- [INSTRUCTIONS TO FOLLOW]: Output the lines of the listing below as a JSON list of strings, one string per line, starting at its first line and ending at the line containing "Action: click(x=1639, y=29)". Omit blank lines and leave the pictures out.

- [LISTED ENTRIES]:

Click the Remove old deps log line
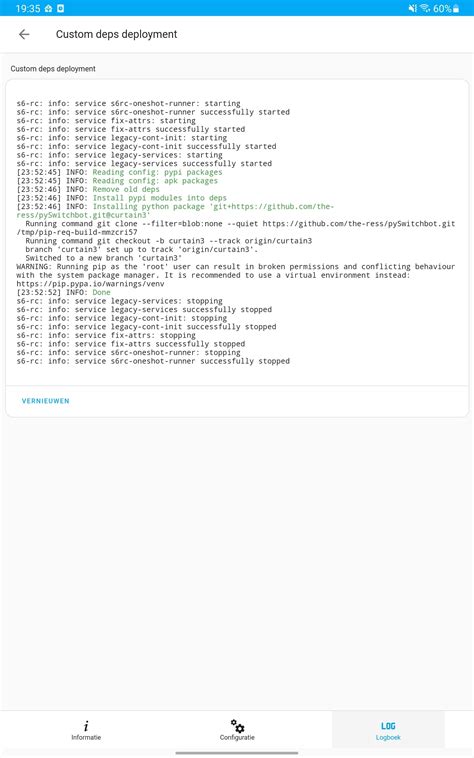The width and height of the screenshot is (474, 758). click(126, 189)
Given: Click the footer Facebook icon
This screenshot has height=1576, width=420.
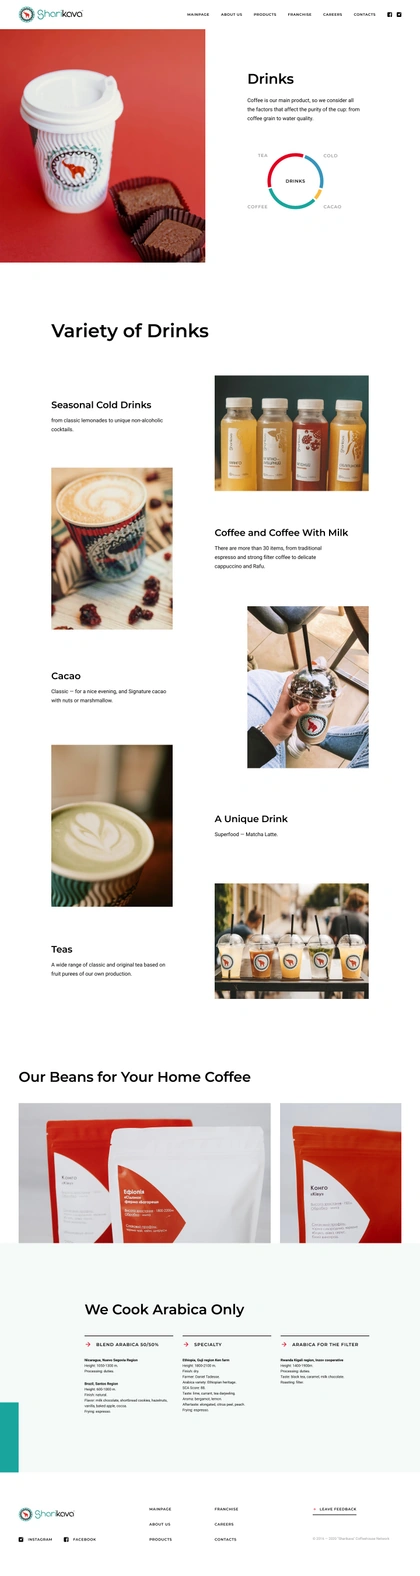Looking at the screenshot, I should pos(66,1539).
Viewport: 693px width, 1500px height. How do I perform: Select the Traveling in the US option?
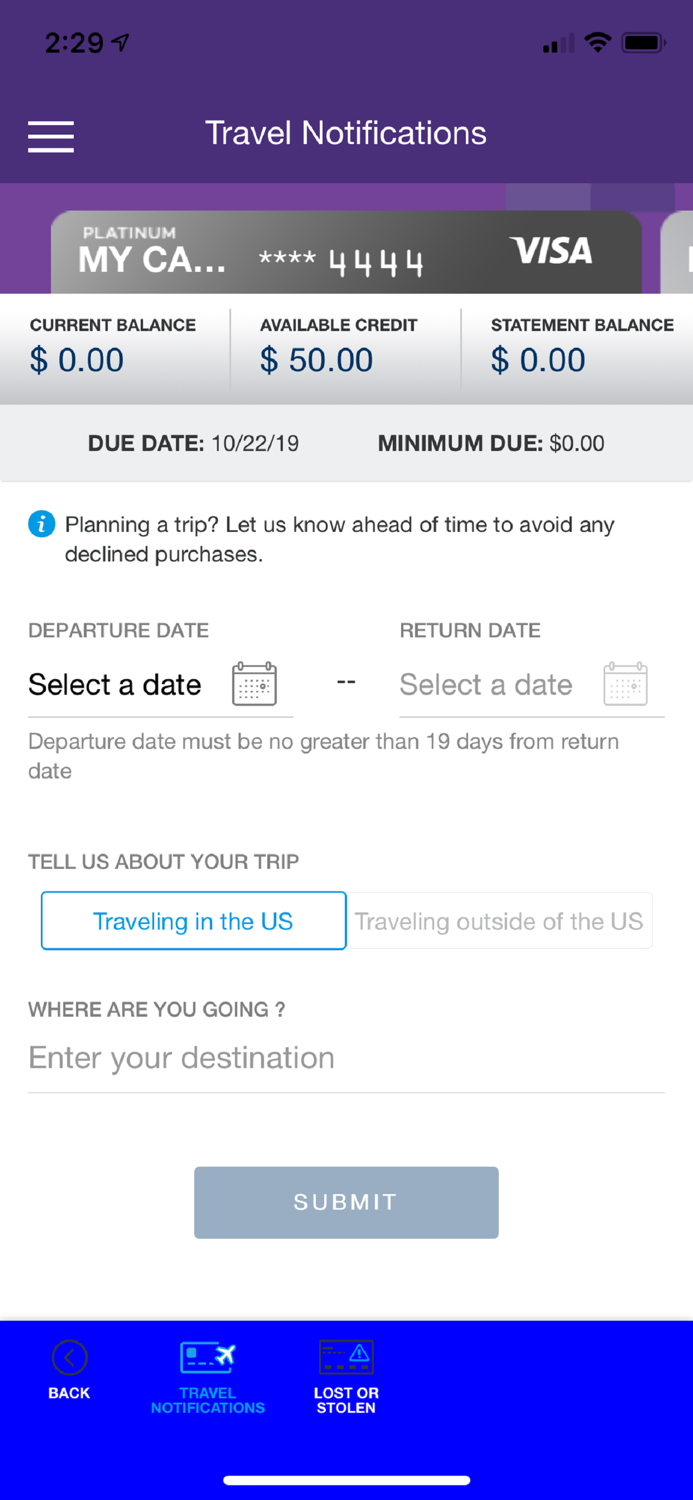tap(193, 920)
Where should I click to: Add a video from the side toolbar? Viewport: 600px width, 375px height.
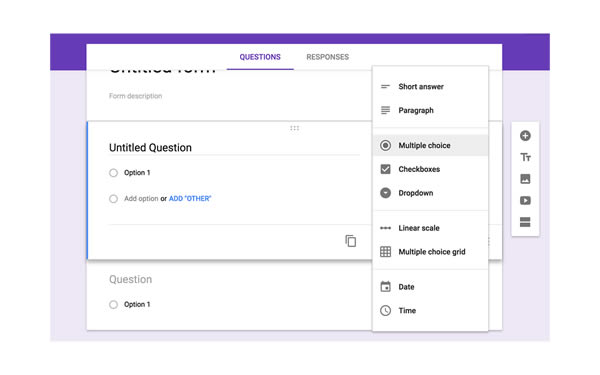pos(525,201)
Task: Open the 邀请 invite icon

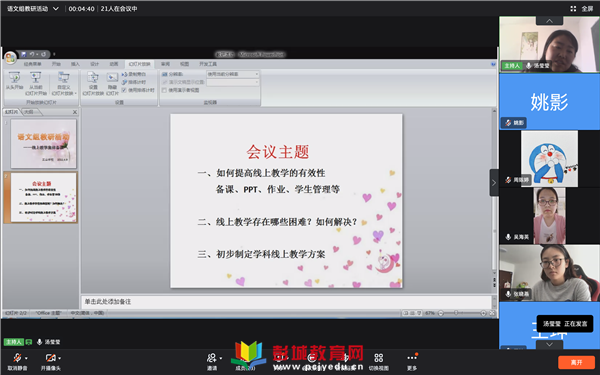Action: [x=212, y=358]
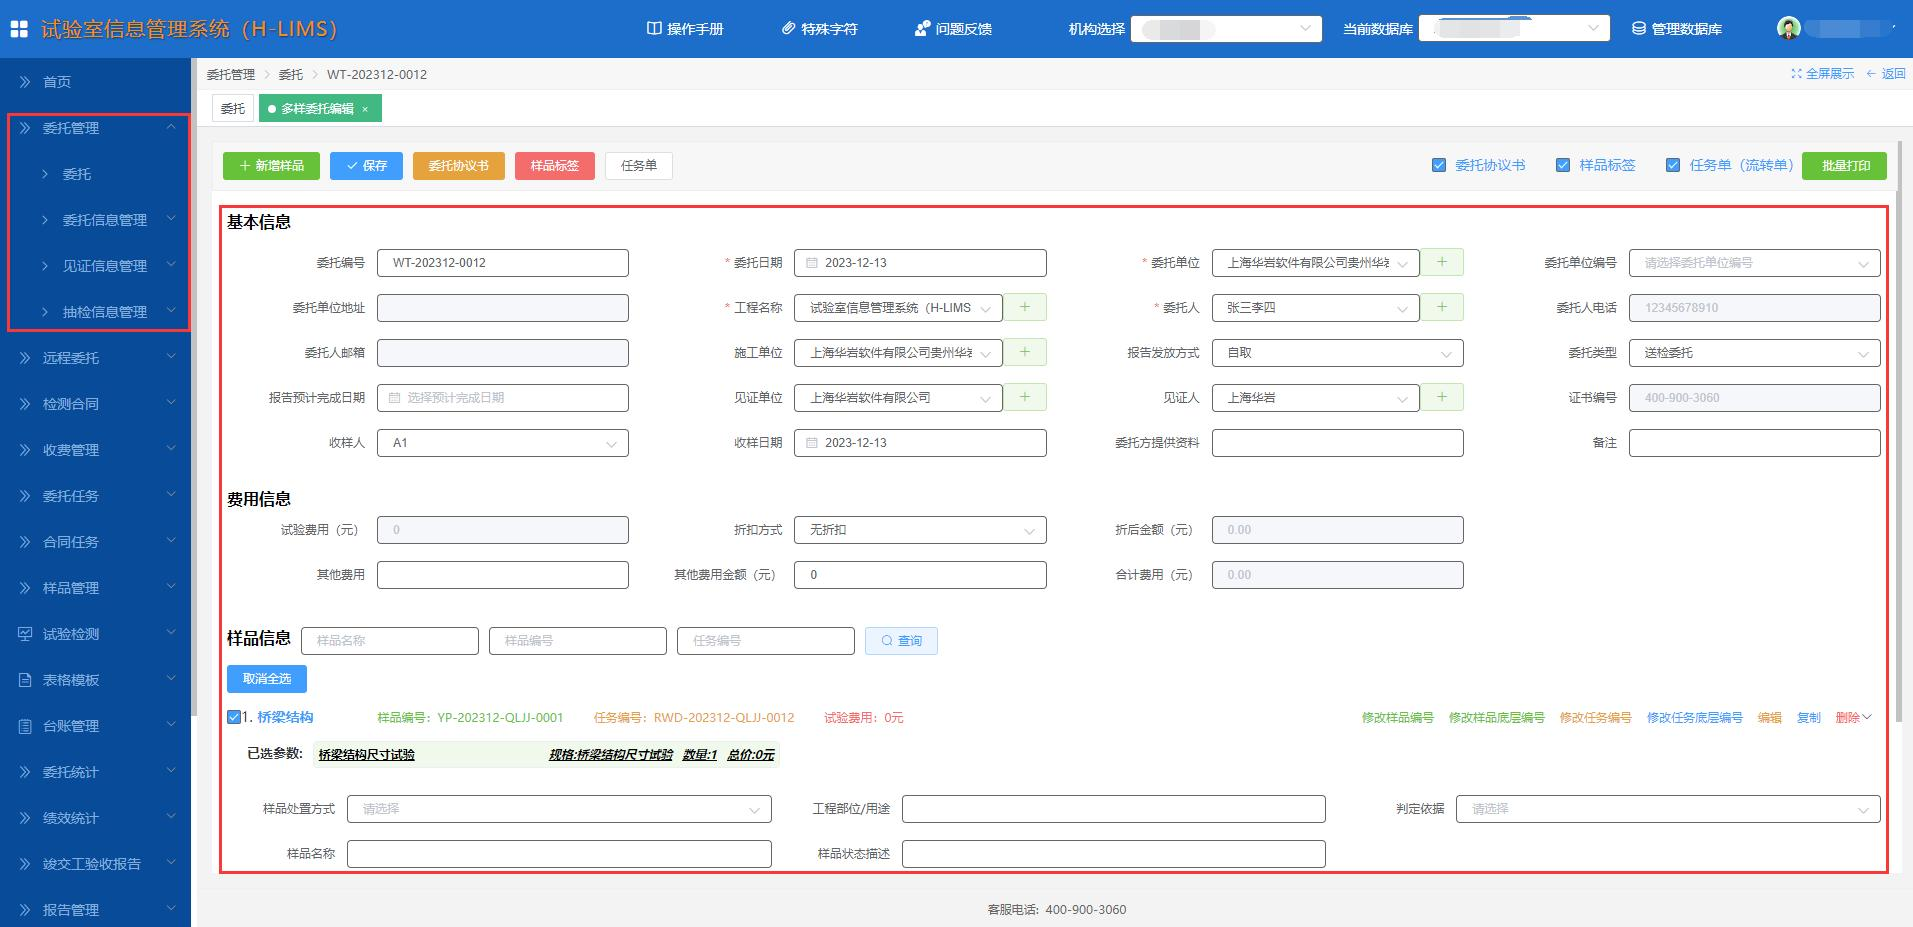
Task: Click the 管理数据库 database icon
Action: click(x=1639, y=29)
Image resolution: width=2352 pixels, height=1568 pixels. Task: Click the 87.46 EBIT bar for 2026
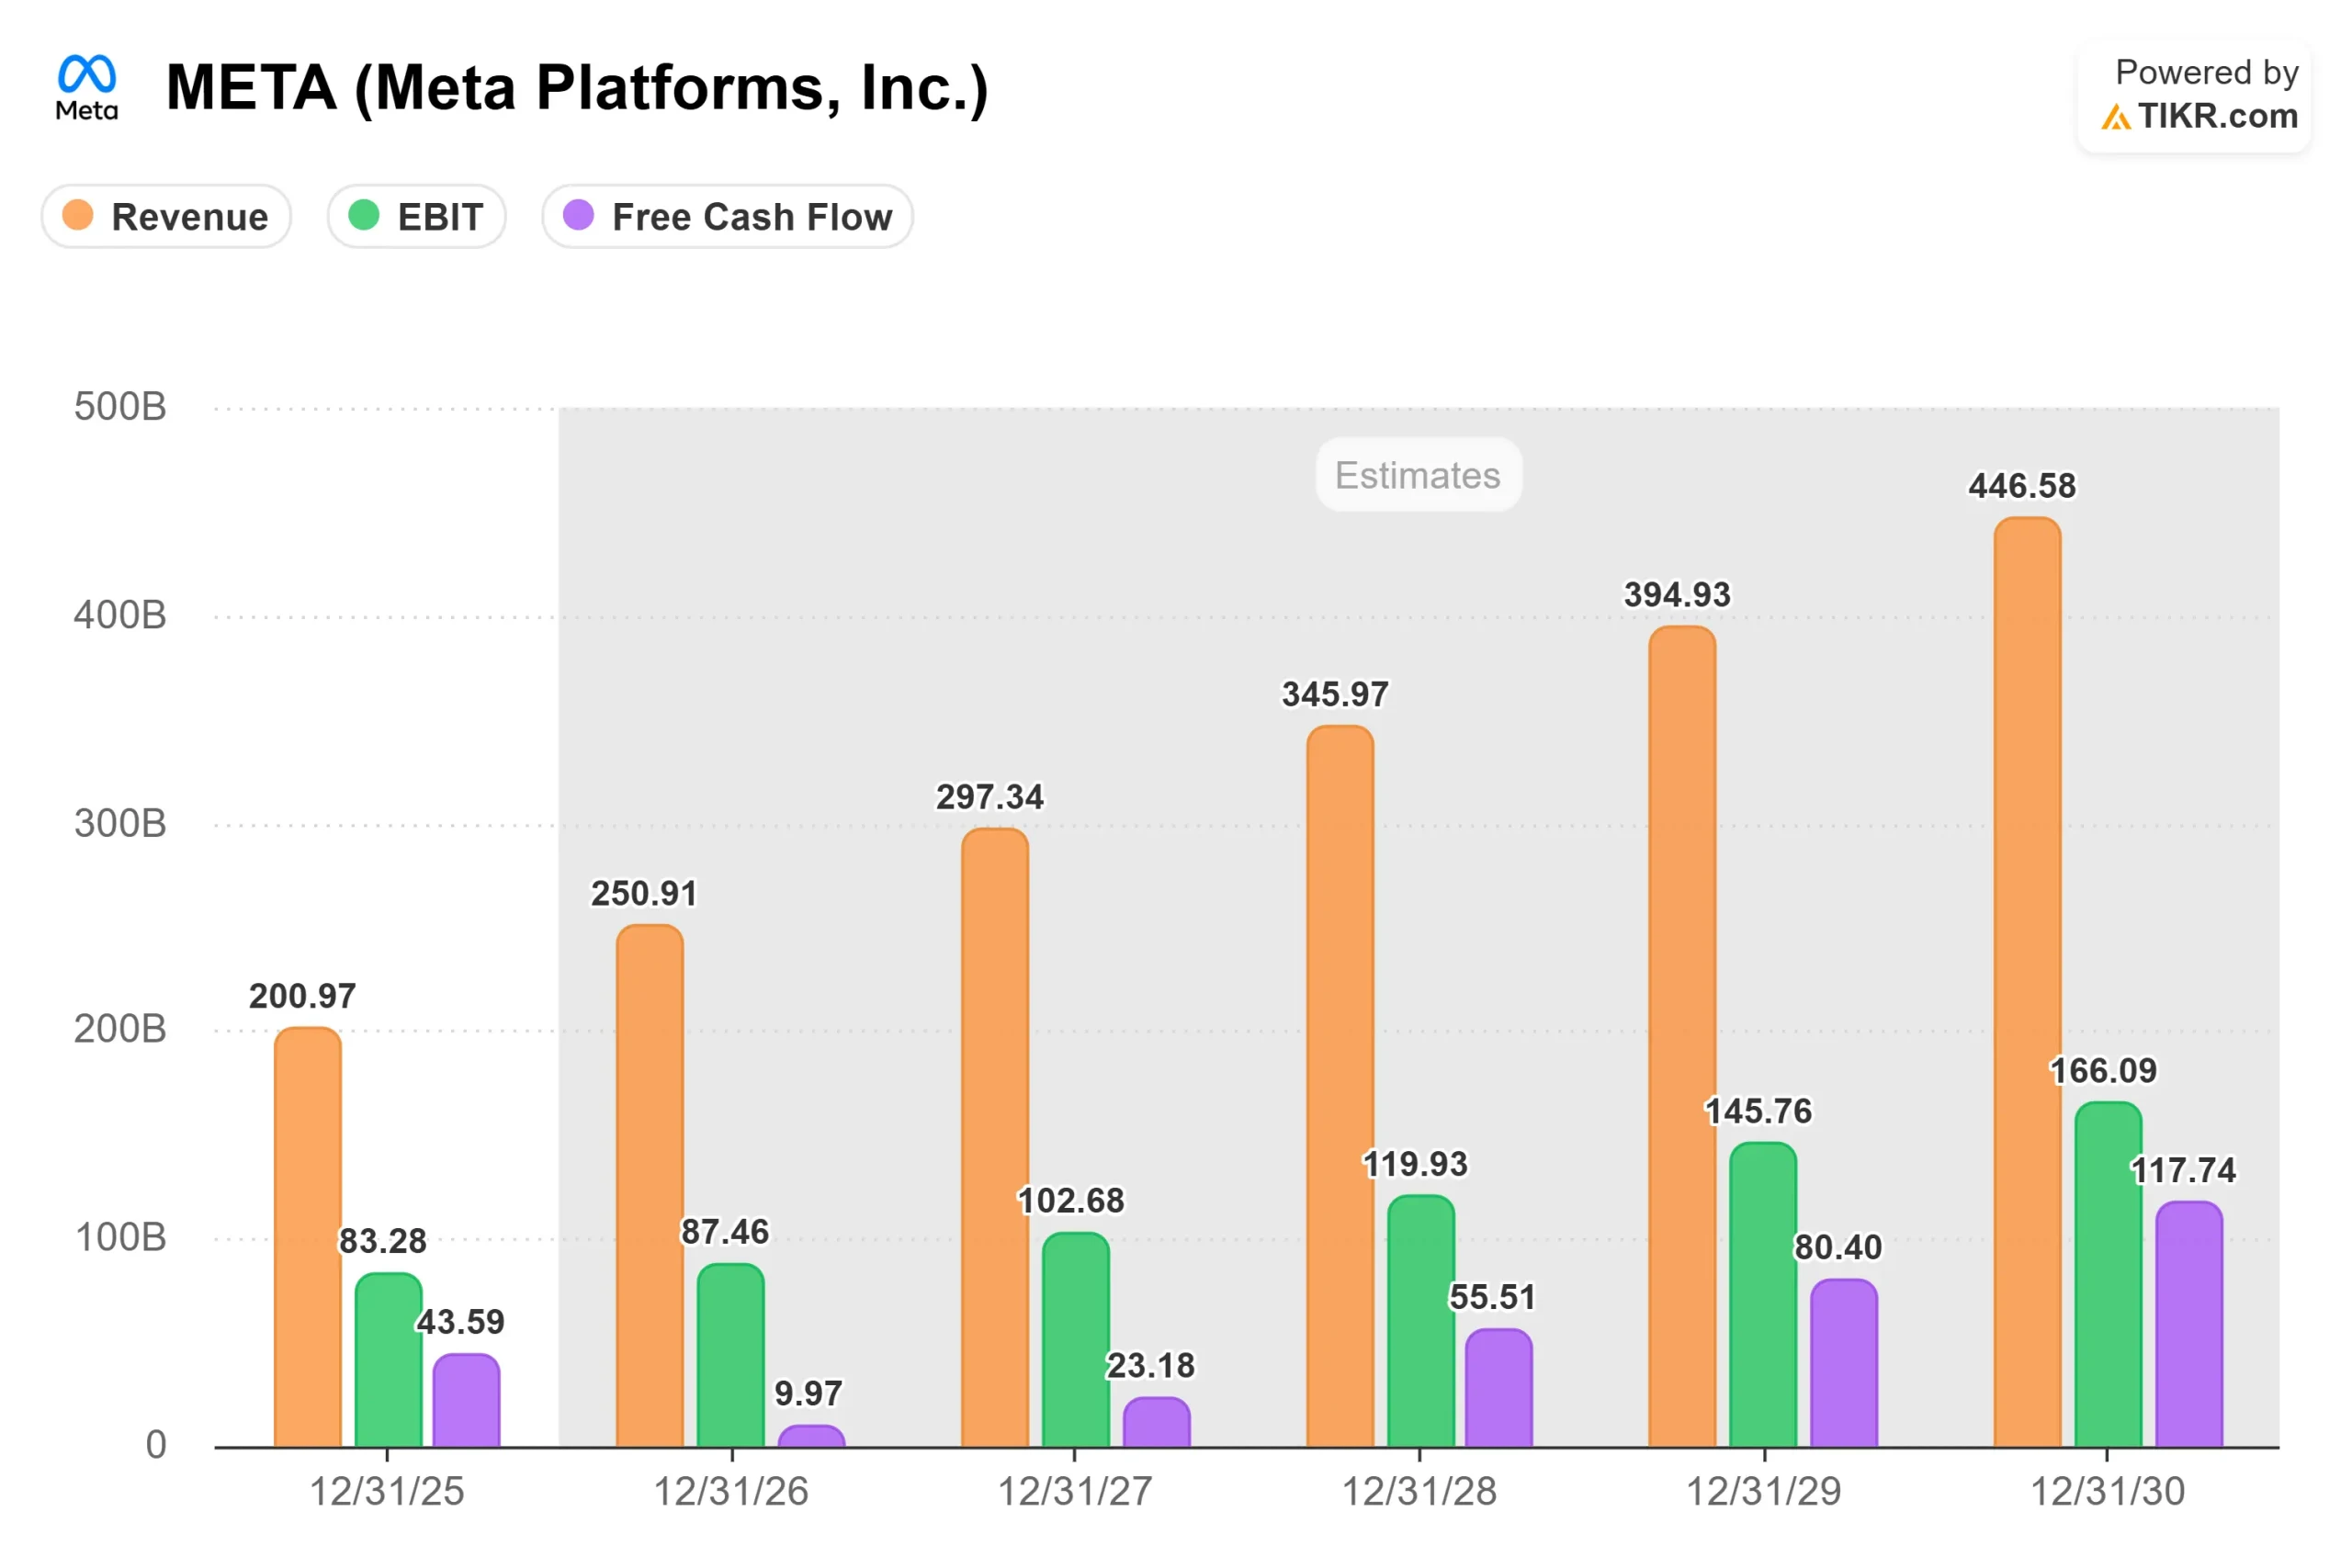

- [EXERCISE RESPONSE]:
[
  "Click the Remove old deps log line",
  "The width and height of the screenshot is (474, 758). click(126, 189)",
  "Given: Click the footer Facebook icon",
  "This screenshot has height=1576, width=420.",
  "Looking at the screenshot, I should pos(66,1539).",
  "Viewport: 693px width, 1500px height. How do I perform: Select the Traveling in the US option?",
  "tap(193, 920)",
  "Where should I click to: Add a video from the side toolbar? Viewport: 600px width, 375px height.",
  "pos(525,201)",
  "Task: Open the 邀请 invite icon",
  "Action: [x=212, y=358]",
  "Task: Click the 管理数据库 database icon",
  "Action: click(x=1639, y=29)"
]